RECORDS PROVIDED:

Content starts

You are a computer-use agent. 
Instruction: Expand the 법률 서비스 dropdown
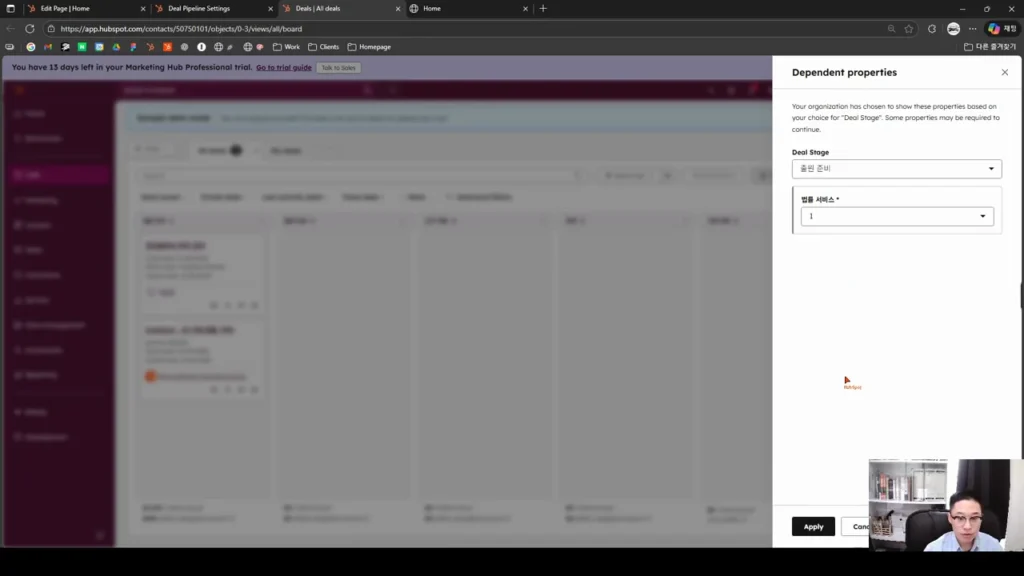(897, 216)
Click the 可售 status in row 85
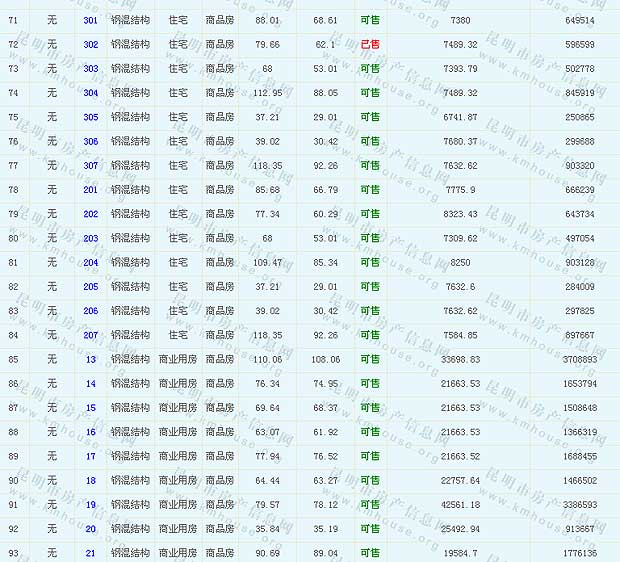This screenshot has height=562, width=620. 370,359
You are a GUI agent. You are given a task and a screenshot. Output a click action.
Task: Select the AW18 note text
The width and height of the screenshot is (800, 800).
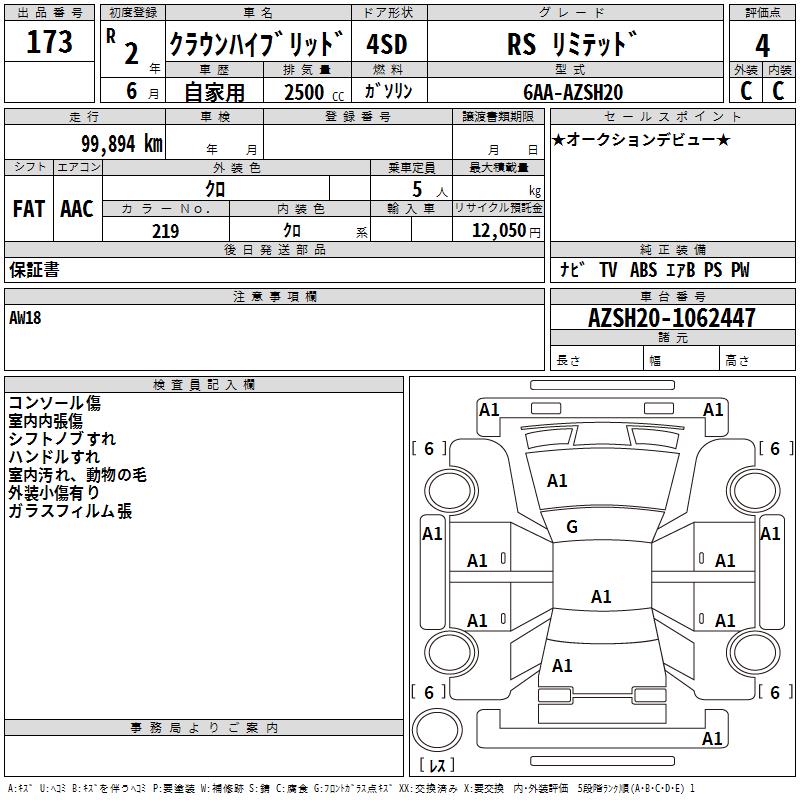click(x=25, y=318)
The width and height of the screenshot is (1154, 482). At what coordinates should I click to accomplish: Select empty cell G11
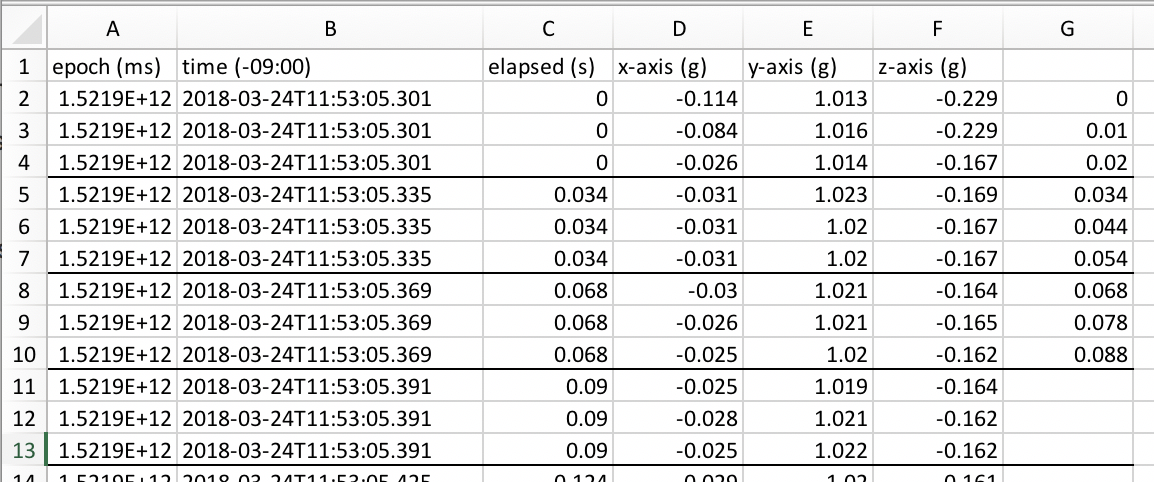tap(1067, 387)
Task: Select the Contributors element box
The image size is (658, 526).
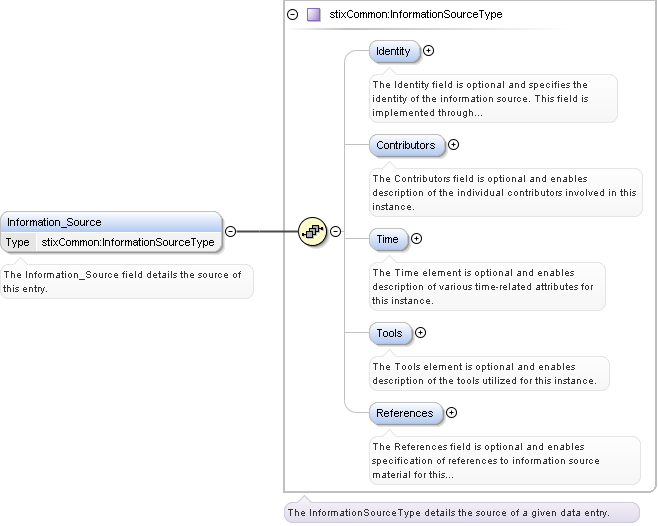Action: [x=405, y=145]
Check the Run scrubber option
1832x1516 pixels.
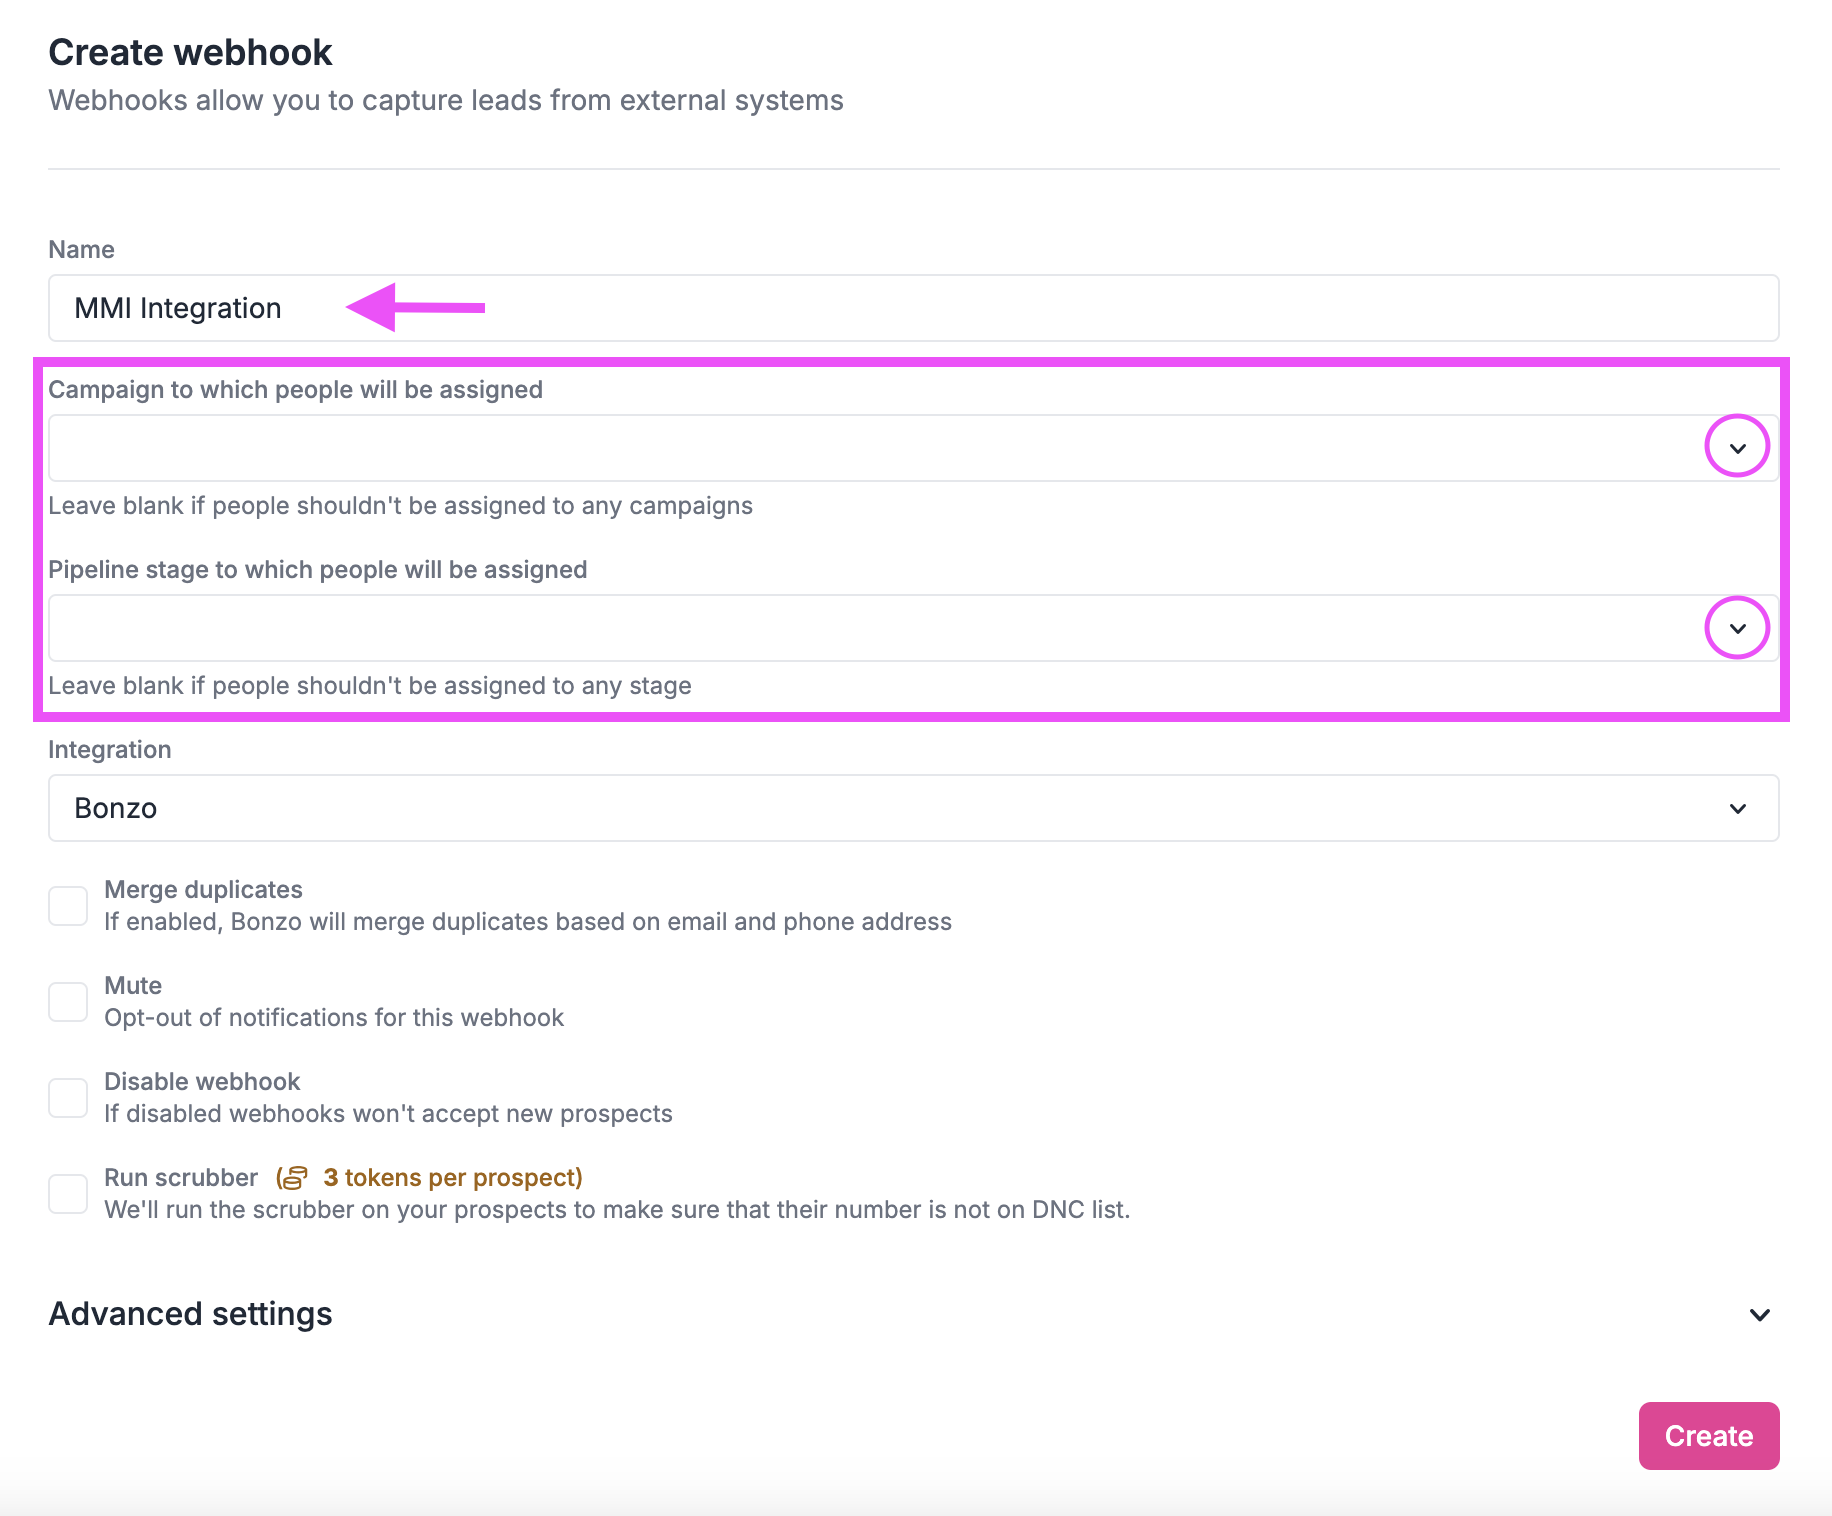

Content ends

TASK PROMPT: Return each line from the records that includes the word "agent".

REPLY:
You are a computer-use agent. 
You are a GUI agent. You are given a task and a screenshot. Output a click action.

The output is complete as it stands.